• **Exercise materials**
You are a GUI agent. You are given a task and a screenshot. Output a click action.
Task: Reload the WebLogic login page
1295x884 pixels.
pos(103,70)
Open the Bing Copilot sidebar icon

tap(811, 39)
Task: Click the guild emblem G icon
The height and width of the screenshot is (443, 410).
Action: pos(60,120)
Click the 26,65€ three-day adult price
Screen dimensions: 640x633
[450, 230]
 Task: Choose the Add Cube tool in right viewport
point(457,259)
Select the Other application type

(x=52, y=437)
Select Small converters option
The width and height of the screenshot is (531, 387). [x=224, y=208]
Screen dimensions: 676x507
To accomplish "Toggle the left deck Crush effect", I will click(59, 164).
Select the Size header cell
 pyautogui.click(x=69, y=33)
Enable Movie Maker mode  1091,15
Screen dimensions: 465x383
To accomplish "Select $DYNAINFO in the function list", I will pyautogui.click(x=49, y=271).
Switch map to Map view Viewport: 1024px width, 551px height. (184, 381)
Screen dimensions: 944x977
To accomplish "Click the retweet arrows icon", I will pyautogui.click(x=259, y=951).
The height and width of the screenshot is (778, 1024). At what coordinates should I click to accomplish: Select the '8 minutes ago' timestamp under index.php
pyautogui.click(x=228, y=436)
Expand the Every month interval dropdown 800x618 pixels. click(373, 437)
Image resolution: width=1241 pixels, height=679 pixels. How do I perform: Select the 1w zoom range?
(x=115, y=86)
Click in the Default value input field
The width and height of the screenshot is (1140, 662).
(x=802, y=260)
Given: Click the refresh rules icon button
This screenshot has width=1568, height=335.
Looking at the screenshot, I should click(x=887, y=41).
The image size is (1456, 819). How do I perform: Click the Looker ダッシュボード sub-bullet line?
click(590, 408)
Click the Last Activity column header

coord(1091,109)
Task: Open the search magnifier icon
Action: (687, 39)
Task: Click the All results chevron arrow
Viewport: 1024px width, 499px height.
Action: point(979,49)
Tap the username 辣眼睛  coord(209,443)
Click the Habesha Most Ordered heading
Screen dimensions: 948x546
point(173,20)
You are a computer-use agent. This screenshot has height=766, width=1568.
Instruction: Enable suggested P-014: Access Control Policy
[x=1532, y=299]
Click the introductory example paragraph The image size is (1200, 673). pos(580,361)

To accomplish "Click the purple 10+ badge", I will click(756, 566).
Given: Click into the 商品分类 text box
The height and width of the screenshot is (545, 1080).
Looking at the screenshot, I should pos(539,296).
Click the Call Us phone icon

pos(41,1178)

• **Problem details**
Go through the listing above and locate each line that holds the word "agent". Copy those lines.

• **Your solution**
You are a GUI agent. You are given a task and a screenshot. Output a click action.
You are a computer-use agent. This screenshot has height=766, width=1568.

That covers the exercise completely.